(Source records)
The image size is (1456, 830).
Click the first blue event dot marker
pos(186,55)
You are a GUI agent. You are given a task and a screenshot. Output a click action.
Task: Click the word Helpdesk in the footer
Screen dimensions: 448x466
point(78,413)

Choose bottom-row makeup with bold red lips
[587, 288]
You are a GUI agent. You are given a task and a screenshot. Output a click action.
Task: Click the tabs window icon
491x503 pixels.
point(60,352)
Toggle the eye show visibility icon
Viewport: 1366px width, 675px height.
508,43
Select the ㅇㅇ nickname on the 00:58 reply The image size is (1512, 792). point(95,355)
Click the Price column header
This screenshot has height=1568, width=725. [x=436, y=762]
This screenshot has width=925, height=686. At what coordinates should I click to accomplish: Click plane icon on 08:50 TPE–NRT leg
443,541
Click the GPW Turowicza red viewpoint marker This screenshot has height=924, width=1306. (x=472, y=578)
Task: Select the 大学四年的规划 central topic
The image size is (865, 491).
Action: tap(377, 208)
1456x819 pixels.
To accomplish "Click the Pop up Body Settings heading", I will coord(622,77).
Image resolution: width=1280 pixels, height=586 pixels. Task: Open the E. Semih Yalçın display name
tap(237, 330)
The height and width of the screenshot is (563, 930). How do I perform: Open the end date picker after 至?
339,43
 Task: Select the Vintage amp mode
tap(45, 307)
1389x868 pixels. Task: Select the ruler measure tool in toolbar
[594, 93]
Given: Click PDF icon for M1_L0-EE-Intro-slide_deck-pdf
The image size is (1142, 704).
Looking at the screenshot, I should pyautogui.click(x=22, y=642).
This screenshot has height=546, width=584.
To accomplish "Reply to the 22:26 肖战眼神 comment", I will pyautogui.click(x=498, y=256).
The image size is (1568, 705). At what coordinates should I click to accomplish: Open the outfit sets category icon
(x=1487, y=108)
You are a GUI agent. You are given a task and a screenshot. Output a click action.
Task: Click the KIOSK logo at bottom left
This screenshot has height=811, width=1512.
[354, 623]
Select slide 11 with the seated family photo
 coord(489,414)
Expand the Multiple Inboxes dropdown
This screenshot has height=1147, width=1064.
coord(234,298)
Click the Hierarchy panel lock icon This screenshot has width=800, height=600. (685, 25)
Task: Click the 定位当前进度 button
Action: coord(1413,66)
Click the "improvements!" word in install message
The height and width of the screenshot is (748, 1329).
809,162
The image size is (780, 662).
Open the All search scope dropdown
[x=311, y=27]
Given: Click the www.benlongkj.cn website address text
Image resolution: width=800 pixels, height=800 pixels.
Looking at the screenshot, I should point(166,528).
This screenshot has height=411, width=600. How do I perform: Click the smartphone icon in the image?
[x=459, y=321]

▶ [PROBLEM STATEMENT]
List each line of the records that holds the string "word".

▶ [WRITTEN ANSWER]
Task: Click the word Helpdesk in the footer
Click the "improvements!" word in install message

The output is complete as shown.